Directive:
Rewrite the entries from the line that contains "will [807, 113]." through the last one, swapping "dropdown" for "drop-down" and leaving everything else unchanged.

Records for this exercise:
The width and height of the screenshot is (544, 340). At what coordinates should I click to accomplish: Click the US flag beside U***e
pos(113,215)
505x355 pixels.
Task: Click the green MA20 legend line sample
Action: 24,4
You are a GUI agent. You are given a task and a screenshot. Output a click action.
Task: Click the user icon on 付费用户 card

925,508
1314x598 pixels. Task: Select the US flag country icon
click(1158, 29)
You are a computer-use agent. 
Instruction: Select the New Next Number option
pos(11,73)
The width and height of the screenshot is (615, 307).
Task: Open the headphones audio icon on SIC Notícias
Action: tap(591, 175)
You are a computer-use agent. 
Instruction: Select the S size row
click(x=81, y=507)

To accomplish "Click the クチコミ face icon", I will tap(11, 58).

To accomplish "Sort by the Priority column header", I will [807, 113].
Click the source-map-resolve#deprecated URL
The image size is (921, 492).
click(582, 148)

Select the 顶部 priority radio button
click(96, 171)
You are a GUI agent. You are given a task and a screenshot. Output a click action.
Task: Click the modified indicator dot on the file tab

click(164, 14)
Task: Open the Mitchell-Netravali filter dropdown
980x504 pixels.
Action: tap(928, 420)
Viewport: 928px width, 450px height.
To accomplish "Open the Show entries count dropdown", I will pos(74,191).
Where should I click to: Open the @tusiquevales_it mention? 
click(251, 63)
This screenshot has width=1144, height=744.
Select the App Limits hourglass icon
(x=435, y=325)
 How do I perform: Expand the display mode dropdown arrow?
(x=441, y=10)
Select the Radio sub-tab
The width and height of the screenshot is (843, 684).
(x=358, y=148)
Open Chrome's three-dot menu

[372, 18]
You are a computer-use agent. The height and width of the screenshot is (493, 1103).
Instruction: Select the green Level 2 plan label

Exercise result:
To accomplish "Sort by the Priority column header", I will [807, 113].
Click the source-map-resolve#deprecated URL
The image size is (921, 492).
click(582, 148)

Select the 顶部 priority radio button
click(96, 171)
You are a GUI agent. You are given a task and a screenshot. Output a click action.
Task: Click the modified indicator dot on the file tab

click(164, 14)
Task: Open the Mitchell-Netravali filter drop-down
980x504 pixels.
Action: tap(928, 420)
Viewport: 928px width, 450px height.
To accomplish "Open the Show entries count drop-down", I will pos(74,191).
Where should I click to: Open the @tusiquevales_it mention? 
click(251, 63)
This screenshot has width=1144, height=744.
Select the App Limits hourglass icon
(x=435, y=325)
 How do I perform: Expand the display mode drop-down arrow?
(x=441, y=10)
Select the Radio sub-tab
The width and height of the screenshot is (843, 684).
(x=358, y=148)
Open Chrome's three-dot menu

[372, 18]
You are a computer-use agent. The height and width of the screenshot is (493, 1103).
Instruction: Select the green Level 2 plan label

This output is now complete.